Quand je serai vieille, je ne veux pas qu'on m 'appelle « ma ptite dame » ou « ma jolie ». Je veux être respectée et conserver mon identité jusqu'à la fin. Je ne veux pas qu'on me retourne dans tous les sens sans même me prévenir pendant les soins. Je veux qu'on me touche avec douceur et qu'on m'explique ce qu'on me fait. Je ne veux pas qu'on me juge et qu'on dise de moi que je suis difficile ou compliquée. Je veux qu'on me traite avec bienveillance et qu'on accepte que je ne sois pas toujours de bonne composition.
Quand je serai vieille, je ne veux pas dormir dans des draps d'hôpital, je veux mon linge de lit. Je ne veux pas être lavée au gant jetable, je veux mes affaires de toilette. Je ne veux pas qu'on me serve mes repas dans des barquettes en plastique, je veux une jolie vaisselle comme à la maison.
Quand je serai vieille, je ne veux pas d'une couche, je veux une protection. Je ne veux pas d'un bavoir, je veux une grande serviette. Je ne veux pas d'un verre canard, je veux un verre ergonomique.
Quand je serai vieille, je ne veux pas qu'on parle devant moi comme si je n'étais pas là. Je veux pouvoir discuter avec ceux qui s'occuperont de moi. Je ne veux pas qu'on s'empare de mon fauteuil sans me prévenir pour m'embarquer à toute vitesse à l'autre bout du couloir. Je veux qu'on m'annonce qu'on va changer de pièce et qu'on chemine à un rythme qui ne me donne pas le vertige. Je ne veux pas qu'on me dise de faire dans ma protection sous prétexte que je suis trop longue à installer aux toilettes. Je veux que mes besoins élémentaires soient respectés et ma dignité conservée.

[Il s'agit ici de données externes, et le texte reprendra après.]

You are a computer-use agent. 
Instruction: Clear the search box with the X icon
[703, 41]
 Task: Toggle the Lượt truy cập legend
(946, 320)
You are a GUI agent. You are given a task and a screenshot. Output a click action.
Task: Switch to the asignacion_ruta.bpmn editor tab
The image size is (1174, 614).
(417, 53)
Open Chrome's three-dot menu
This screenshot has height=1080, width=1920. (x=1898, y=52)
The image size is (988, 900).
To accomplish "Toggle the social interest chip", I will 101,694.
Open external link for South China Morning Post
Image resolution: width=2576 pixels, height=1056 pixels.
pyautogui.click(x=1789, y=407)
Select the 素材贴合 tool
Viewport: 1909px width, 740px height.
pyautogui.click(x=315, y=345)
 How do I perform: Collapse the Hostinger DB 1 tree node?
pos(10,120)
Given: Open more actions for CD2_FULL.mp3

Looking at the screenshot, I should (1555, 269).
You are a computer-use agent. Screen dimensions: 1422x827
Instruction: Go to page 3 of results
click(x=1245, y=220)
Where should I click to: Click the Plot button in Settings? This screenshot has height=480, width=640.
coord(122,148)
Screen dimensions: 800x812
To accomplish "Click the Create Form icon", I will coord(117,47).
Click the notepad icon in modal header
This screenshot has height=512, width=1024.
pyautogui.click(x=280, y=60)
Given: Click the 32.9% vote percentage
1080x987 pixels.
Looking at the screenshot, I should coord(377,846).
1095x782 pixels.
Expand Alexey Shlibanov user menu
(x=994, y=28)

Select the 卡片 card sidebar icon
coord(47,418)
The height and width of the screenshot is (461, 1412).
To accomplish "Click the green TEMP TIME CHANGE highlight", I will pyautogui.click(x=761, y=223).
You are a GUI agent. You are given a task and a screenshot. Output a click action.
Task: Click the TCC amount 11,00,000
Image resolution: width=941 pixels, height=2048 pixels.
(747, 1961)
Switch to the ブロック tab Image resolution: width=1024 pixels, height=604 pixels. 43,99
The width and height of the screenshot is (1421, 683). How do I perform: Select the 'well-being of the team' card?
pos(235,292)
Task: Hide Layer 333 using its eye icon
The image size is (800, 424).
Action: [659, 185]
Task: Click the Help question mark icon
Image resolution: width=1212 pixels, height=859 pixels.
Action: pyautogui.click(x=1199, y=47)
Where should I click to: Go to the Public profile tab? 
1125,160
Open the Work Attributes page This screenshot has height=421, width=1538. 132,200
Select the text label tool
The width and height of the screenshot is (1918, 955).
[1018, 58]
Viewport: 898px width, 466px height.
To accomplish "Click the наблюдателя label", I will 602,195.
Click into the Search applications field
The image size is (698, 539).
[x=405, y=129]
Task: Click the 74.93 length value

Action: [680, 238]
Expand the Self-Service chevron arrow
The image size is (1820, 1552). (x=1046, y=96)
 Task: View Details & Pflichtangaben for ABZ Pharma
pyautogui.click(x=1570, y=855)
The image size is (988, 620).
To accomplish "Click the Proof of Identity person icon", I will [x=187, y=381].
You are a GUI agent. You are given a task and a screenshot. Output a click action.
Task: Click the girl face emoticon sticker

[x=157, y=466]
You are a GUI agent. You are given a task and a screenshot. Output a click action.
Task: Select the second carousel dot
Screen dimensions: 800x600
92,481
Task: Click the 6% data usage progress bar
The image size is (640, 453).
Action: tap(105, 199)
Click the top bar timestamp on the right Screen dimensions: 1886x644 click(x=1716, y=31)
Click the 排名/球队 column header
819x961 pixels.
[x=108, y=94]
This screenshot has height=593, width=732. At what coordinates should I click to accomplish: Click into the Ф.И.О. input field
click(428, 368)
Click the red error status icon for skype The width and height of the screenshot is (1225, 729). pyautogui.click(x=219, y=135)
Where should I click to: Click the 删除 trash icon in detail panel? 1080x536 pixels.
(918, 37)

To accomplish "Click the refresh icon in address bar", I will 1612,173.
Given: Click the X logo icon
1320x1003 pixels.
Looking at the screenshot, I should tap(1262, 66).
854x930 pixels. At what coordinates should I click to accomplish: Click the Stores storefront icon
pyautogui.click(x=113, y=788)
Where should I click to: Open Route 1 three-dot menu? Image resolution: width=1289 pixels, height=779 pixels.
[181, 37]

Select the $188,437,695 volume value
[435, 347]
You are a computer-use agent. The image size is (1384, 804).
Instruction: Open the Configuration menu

Quand je serai vieille, je marcherai moins bien, j'entendrai moins bien, je comprendrai moins bien. Mais je serai toujours capable d'aimer telle ou telle personne, d'avoir envie de tel ou tel menu, d'avoir peur de tel ou tel événement.

Quand je serai vieille, je veux juste qu'on ne m'enlève pas le droit d'être moi.